■ **WORK TO BE COMPLETED**:
Below are entries; output exactly the lines from the one with "Self-paced courses (50, 48)" to the one with "Get in touch (42, 101)", both included, and nothing else.

INPUT FOR THIS TASK below:

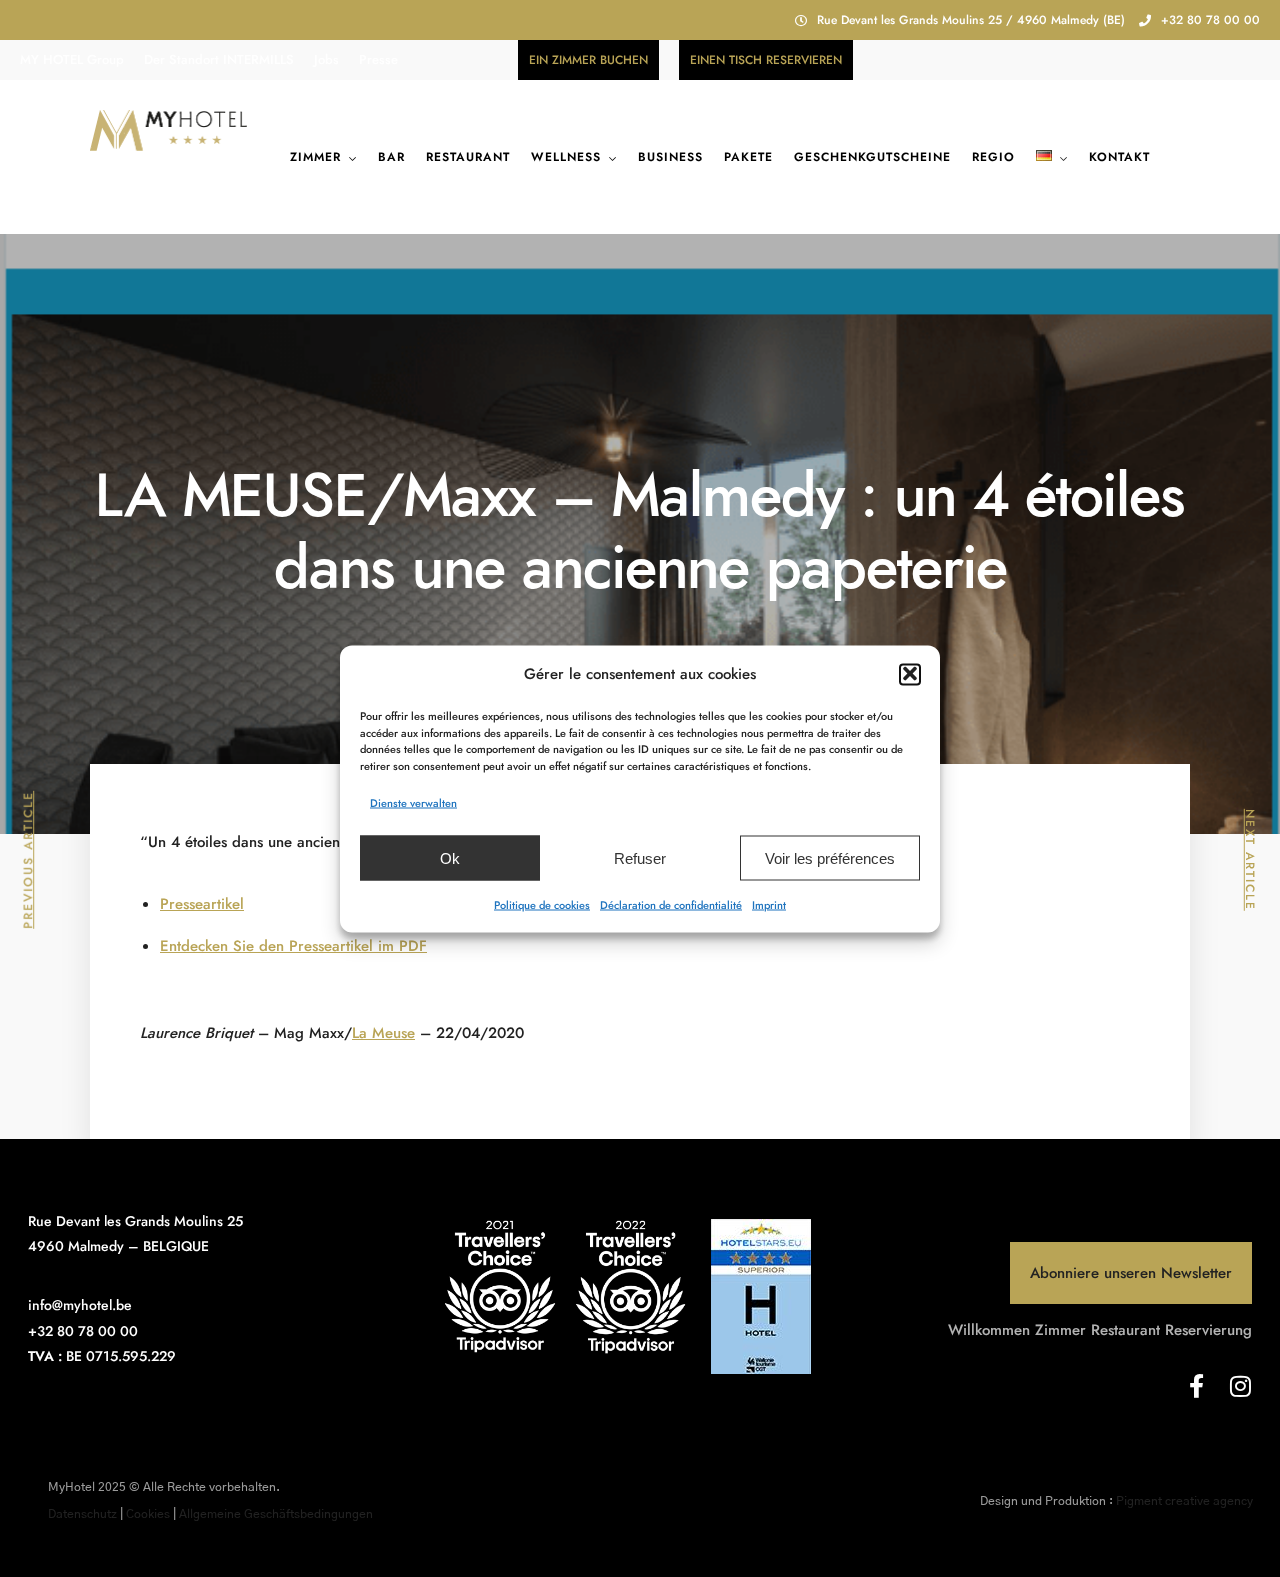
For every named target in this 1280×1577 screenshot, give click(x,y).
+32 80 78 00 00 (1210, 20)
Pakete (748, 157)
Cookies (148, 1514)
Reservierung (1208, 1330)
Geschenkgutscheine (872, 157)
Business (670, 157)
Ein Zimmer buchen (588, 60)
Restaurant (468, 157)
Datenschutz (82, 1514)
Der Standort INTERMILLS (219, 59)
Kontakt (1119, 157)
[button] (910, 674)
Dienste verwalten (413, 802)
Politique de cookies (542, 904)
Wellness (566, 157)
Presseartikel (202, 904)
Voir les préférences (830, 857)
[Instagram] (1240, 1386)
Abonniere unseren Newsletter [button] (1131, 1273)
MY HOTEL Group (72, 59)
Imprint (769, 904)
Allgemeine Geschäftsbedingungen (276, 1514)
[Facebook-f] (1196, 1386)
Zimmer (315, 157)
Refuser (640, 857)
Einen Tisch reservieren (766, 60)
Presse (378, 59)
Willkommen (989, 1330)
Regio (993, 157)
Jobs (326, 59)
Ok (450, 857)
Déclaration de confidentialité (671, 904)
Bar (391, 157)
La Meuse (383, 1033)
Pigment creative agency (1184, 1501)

End of INPUT FOR THIS TASK.
INPUT FOR THIS TASK below:

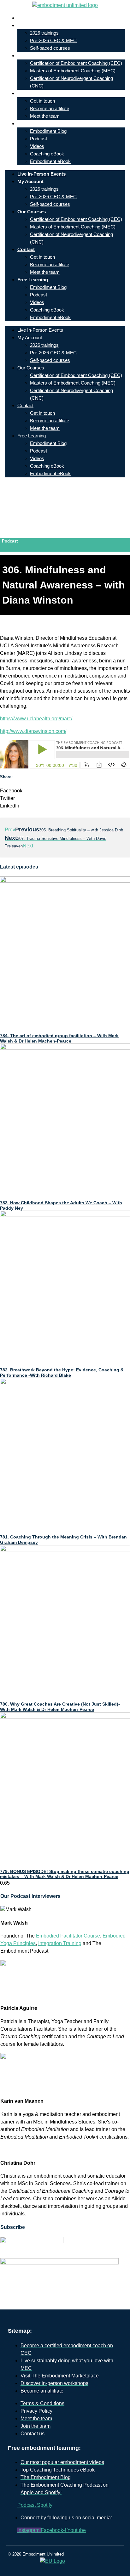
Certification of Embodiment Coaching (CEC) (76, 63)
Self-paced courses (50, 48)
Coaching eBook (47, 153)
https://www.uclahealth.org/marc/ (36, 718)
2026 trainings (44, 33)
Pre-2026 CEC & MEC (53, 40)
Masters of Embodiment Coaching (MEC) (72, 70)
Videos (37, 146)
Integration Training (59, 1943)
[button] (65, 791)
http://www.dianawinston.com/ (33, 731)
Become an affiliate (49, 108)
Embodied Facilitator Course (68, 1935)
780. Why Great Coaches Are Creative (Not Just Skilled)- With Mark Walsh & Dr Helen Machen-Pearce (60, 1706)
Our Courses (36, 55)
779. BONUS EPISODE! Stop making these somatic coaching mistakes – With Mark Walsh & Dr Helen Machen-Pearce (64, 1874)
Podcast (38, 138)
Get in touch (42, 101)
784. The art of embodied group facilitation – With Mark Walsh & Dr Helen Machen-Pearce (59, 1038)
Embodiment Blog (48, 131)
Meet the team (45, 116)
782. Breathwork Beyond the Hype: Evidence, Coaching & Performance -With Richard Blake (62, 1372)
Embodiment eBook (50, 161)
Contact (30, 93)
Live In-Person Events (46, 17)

End of INPUT FOR THIS TASK.

■ **SOLUTION FOR THIS PROBLEM**:
Self-paced courses (50, 48)
Coaching eBook (47, 153)
https://www.uclahealth.org/marc/ (36, 718)
2026 trainings (44, 33)
Pre-2026 CEC & MEC (53, 40)
Masters of Embodiment Coaching (MEC) (72, 70)
Videos (37, 146)
Integration Training (59, 1943)
[button] (65, 791)
http://www.dianawinston.com/ (33, 731)
Become an affiliate (49, 108)
Embodied Facilitator Course (68, 1935)
780. Why Great Coaches Are Creative (Not Just Skilled)- With Mark Walsh & Dr Helen Machen-Pearce (60, 1706)
Our Courses (36, 55)
779. BONUS EPISODE! Stop making these somatic coaching mistakes – With Mark Walsh & Dr Helen Machen-Pearce (64, 1874)
Podcast (38, 138)
Get in touch (42, 101)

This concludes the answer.